Task requirements -
Without including any image, retype the records word for word.

──────── Available records ────────

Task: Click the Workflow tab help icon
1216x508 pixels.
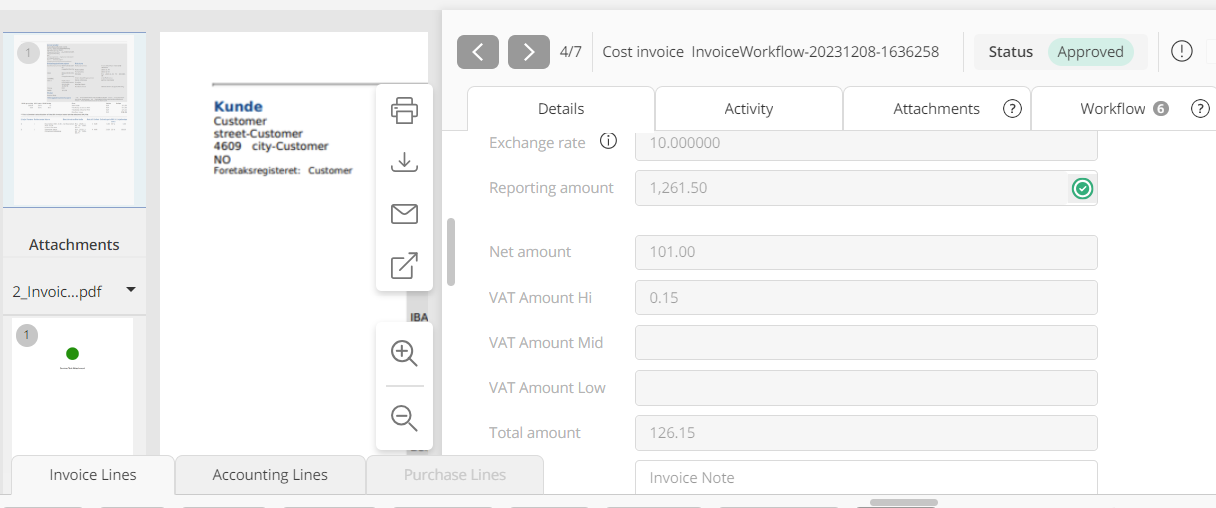Action: [1200, 109]
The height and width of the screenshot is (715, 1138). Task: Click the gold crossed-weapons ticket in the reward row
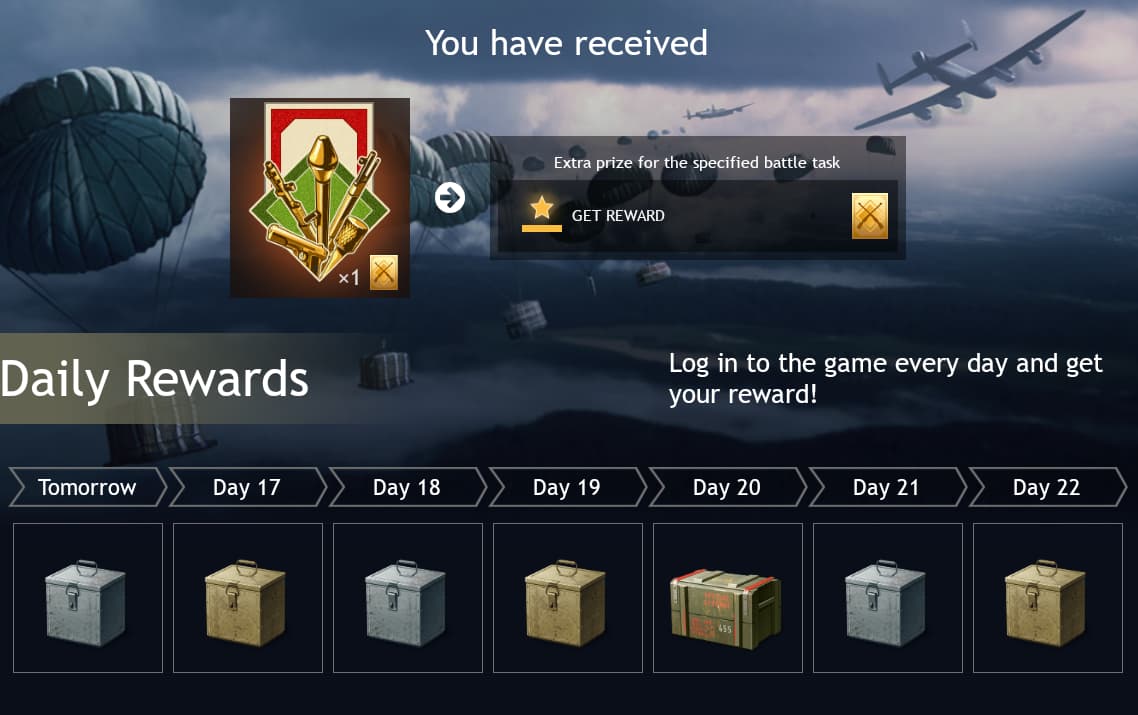point(869,216)
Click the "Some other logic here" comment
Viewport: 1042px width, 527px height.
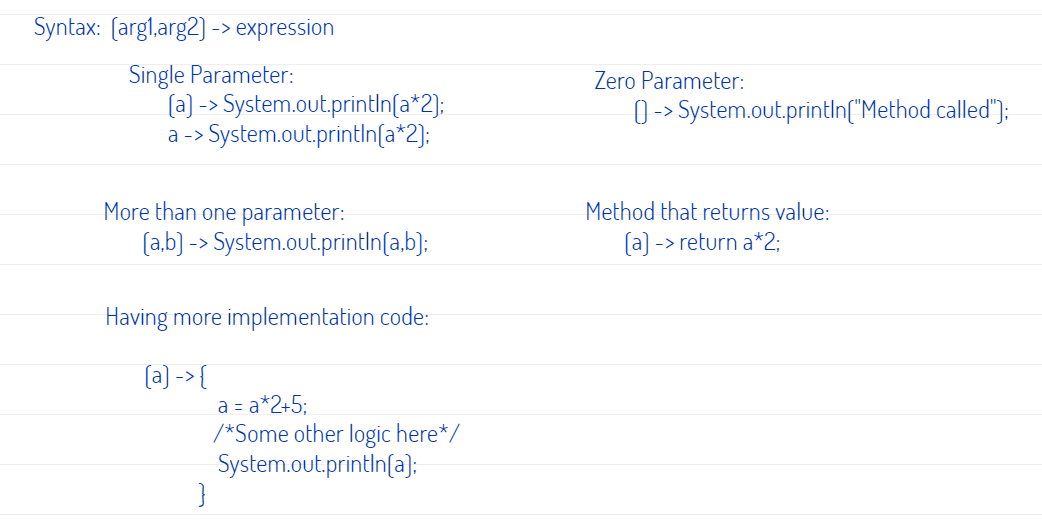pyautogui.click(x=336, y=435)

────────

Answer section -
Task: Click the Workflow tab help icon
1216x508 pixels.
Action: [1200, 109]
The height and width of the screenshot is (715, 1138). Task: Click the gold crossed-weapons ticket in the reward row
point(869,216)
Click the "Some other logic here" comment
Viewport: 1042px width, 527px height.
pyautogui.click(x=336, y=435)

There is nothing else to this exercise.